Other works include Siddhanta-ratnam (Govinda-bhasya-pithakam), Prameya-ratnavali, Siddhanta-darpana, Kavya-kaustubha, Vyakarana-kaumudi, Pada-kaustubha, Isadi-upanisad bhasya, Gitabhusana-bhasya, Sri Visnunama-sahasra-nama-bhasya, Sanksepa-bhagavatamrta- tippani, Tattva-sandarbha-tika, Stava-mala-vibhusana-bhasya, Nataka-candrika-tika, Candraloka-tika, Sahitya-kaumudi, Srimad-Bhagavata-tika (Vaisnavanandini).
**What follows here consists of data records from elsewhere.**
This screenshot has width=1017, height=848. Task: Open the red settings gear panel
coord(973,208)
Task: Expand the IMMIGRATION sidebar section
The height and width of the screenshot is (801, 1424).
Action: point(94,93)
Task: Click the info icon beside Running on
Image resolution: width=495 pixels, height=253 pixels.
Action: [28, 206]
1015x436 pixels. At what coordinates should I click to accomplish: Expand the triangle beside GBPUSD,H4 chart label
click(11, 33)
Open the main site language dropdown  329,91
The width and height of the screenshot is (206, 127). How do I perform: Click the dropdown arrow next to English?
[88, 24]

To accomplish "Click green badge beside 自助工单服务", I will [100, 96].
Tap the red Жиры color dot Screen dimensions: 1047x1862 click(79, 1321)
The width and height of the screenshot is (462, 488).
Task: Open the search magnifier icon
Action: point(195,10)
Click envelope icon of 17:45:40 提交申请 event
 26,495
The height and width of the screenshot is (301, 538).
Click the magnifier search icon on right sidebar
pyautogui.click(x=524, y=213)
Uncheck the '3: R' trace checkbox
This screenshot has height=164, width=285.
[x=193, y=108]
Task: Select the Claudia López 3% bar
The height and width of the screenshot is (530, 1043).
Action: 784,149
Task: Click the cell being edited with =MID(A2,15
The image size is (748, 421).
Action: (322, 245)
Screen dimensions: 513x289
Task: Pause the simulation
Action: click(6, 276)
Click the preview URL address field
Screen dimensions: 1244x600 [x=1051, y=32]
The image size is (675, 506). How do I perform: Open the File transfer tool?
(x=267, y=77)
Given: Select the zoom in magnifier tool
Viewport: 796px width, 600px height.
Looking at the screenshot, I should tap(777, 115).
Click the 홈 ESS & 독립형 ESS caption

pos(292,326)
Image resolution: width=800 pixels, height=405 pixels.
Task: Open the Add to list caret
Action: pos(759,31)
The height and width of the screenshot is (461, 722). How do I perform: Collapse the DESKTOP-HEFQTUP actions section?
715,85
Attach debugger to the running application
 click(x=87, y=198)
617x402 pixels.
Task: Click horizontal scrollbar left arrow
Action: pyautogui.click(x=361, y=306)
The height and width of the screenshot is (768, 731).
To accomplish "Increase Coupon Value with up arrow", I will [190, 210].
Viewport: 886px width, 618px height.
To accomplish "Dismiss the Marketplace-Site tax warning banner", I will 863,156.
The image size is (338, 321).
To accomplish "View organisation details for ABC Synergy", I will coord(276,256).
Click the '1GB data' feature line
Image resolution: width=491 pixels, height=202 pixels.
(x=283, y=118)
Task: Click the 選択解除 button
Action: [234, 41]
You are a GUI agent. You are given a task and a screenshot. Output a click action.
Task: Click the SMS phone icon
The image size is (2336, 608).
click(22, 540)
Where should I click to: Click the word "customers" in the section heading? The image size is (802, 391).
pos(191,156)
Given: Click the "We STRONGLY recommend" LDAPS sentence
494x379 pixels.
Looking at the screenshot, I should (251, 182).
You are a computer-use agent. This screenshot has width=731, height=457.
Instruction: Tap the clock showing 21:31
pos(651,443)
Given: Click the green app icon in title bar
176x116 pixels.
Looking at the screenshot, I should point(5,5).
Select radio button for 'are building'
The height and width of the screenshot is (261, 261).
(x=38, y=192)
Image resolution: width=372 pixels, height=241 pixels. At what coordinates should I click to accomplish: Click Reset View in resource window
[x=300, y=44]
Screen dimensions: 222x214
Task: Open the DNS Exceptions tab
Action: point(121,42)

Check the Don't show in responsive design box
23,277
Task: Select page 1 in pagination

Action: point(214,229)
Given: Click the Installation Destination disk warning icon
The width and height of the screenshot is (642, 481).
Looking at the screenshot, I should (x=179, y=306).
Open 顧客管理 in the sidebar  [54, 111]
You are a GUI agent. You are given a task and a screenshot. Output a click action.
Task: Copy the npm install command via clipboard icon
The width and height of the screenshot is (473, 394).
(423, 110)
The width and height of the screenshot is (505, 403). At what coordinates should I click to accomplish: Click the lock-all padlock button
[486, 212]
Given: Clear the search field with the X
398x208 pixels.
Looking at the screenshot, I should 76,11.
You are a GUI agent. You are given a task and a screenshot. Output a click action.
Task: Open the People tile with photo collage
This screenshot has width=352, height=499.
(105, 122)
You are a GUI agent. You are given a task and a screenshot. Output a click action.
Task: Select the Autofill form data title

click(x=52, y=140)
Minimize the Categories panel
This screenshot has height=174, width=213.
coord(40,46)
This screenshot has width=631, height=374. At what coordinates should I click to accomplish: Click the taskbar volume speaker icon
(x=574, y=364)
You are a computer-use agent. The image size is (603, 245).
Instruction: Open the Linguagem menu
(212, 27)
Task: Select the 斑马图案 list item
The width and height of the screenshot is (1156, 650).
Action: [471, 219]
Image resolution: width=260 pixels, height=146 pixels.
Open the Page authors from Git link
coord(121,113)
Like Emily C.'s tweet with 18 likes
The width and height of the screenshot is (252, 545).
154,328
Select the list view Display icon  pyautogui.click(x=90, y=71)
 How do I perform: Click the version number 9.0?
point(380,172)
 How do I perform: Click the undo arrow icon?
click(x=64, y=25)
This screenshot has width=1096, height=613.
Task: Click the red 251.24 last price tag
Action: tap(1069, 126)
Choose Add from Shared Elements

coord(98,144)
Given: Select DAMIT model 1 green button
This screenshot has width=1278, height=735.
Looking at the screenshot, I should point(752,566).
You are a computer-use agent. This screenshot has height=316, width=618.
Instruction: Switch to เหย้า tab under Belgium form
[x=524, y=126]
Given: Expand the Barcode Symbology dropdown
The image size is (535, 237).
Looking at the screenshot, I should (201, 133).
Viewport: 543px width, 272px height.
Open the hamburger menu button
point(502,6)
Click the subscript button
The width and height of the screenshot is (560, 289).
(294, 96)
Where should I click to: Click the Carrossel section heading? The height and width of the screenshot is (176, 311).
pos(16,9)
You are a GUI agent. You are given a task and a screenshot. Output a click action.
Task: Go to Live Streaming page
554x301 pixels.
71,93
A. C. Bhaktivedanta Swami Prabhupada, founder Acarya of ISKCON, dedicated his Bhagavad Gita As It Is to Baladeva Vidyabhusana, "who presented so nicely the Govinda Bhasya commentary on Vedanta philosophy."

==Commentary on Vedanta==

An important incident attached to Sri Baladeva concerns his writing of the Vedanta commentary. The Vaishnava sect known as Ramanandi sect allegedly complained that because the Gaudiya Vaisnavas had no commentary on the Vedanta Sutra, they were not qualified to worship the Deity, and therefore the worship should be turned over to them. They also objected to the worship of Srimati Radharani along with Sri Krishna, which they claimed was not authorized anywhere in the shastras.
The Ramanandis informed King Sawai Jai Singh II at Jaipur, Rajasthan, who sent word to Vrindavana informing the devotees what had happened. At that time, Srila Visvanatha Cakravarti was very aged, so in his place, he sent his student, Sri Baladeva. Despite his strong arguments, the scholars in the assembly refused to accept anything other than a direct commentary on the sutras. Having no other recourse, Baladeva promised to present them with one.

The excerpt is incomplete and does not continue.